In a recent business seminar, I asked audience members to think about the last car they had purchased. I asked them to reflect on what went into their decision, their most important considerations. At the top of the list were fuel efficiency, price, and safety. No surprise here. Ultimately, however, they chose the car that "felt right," the one they could see themselves driving. Their final purchase decision had more to do with the vehicle's style and color, comfort, (for some, speed), brand, or whether it had a great sound system, than with fuel efficiency or price.
This story reveals something important about how consumers make decisions - they use both reason and emotion. Working together, logic and feelings help us sort through the maze of options available in the modern market place.
Few sales managers would dispute the important role that emotion plays in consumer decision-making. However, many start from the proposition that consumers are primarily rational actors - individuals who arrive at a final decision only after a careful, cost-benefit analysis. This perspective is especially prevalent when it comes to big-ticket purchases. The reality is emotion plays as much, if not more, of a role in consumer decision-making than does rational thinking.
According to human behavior expert, Joseph Turner, "emotions give each alternative a value, thereby, providing a yardstick to judge and select among alternatives." In this way, customers choose products, even if unconsciously, in terms of how well they satisfy basic emotional needs, such as significance, security, identity, and so forth. I may want an economical car, but I also want one that is stylish and conveys status. Ultimately, logic helps us form initial threshold assessments, for instance, what we can and cannot afford, and, then, it is our emotional judgments that drive the final purchase decision.
What does all this mean for the business owner or sales person wishing to boost sales?
First, discover early on what motivates a customer and strive to satisfy within those parameters.
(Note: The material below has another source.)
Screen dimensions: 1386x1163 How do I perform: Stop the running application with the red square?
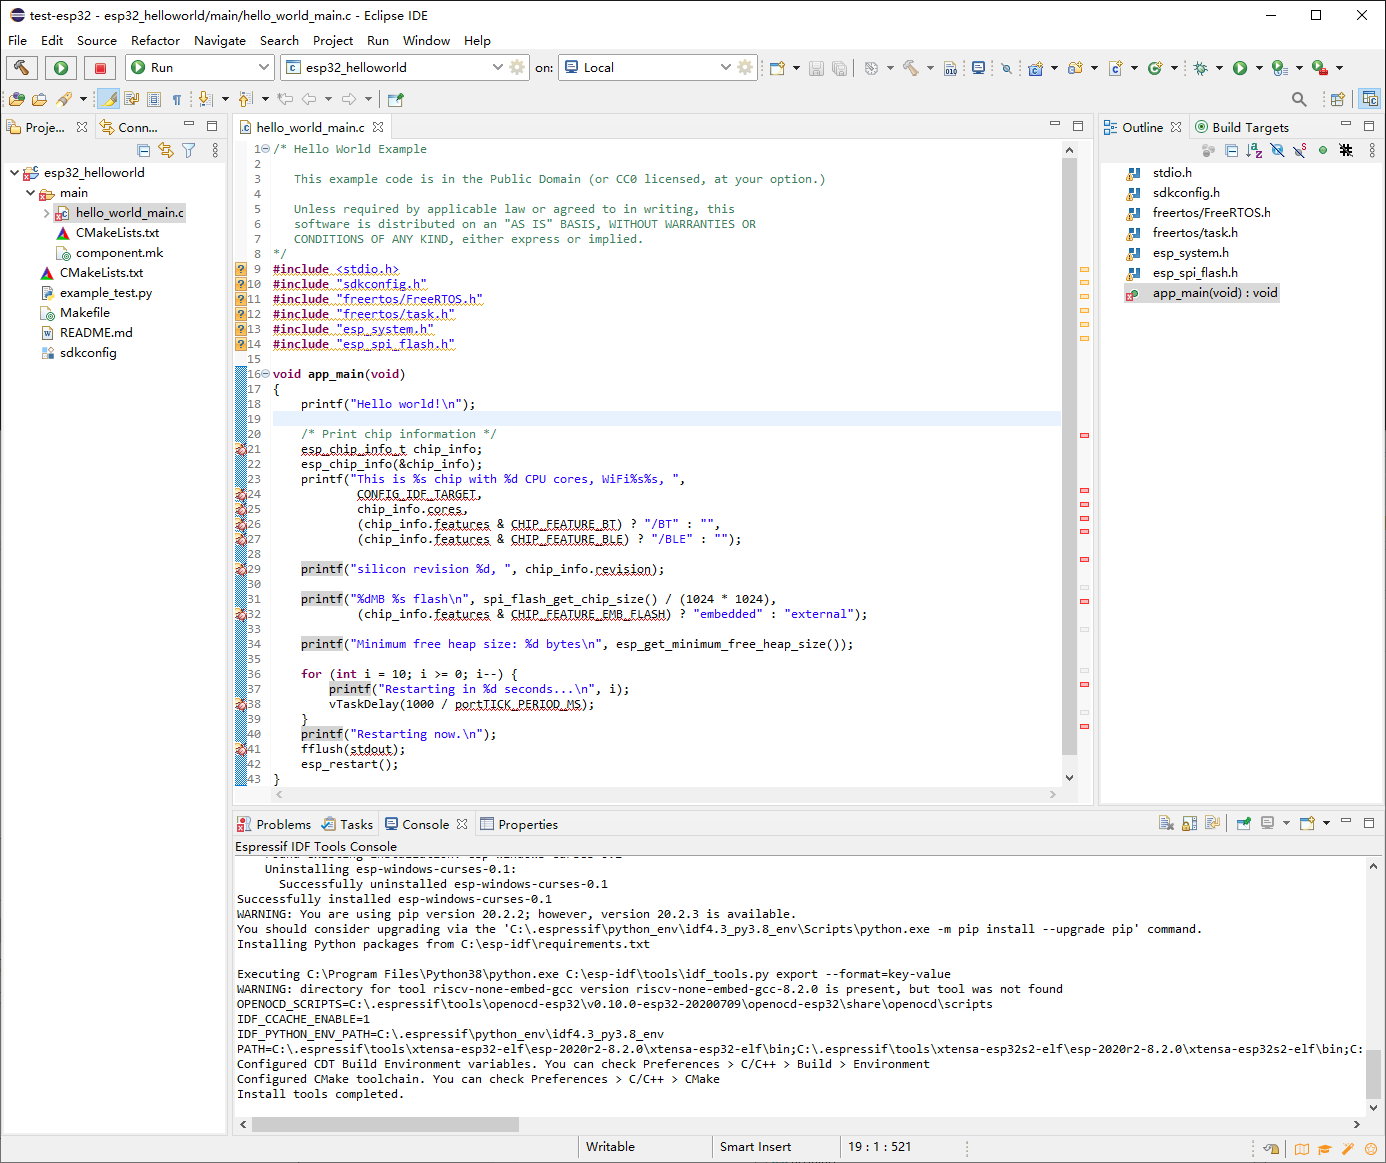click(100, 67)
Don't push a Prius when all a person wants is a Sentra. Conversely, don't be afraid to up-sell on options if you sense your customer values design or other intangibles. Communicate the emotional and material benefits offered by your products or services. Keep in mind that for many customers, a restaurant is not only a place to eat, but also a place to meet others and be seen.
Second, focus on value not price. Determine the level of value a customer demands and point him/her in the direction of suitable products. If you provide services, negotiate around level and type of service, not cost.
Third, allow customers to engage your products, the earlier in the process the better. Make it simple. Let them touch, test, and experience samples. This allows them to form an emotional connection with your offerings which substantially increases the likelihood they will buy one or more of your products or services. Car dealers have known this for a long time - let someone drive a car and it increases the chances they will buy it.
But other business segments are doing it too. Online eyewear retailer Warby Parker is a great example. The company ships pairs of sample frames to interested consumers to try on, wear around for a while, and then ship them back. All this is free. Given Warby Parker's extraordinary success, this has been an incredibly effective strategy for allowing consumers to form a connection with the company's products.
If you follow these three tips - discover what motivates your customers, focus on value not price, and let your customers develop a deep connection with your product or service - you'll convert more sales conversations and develop a tribe of raving fans.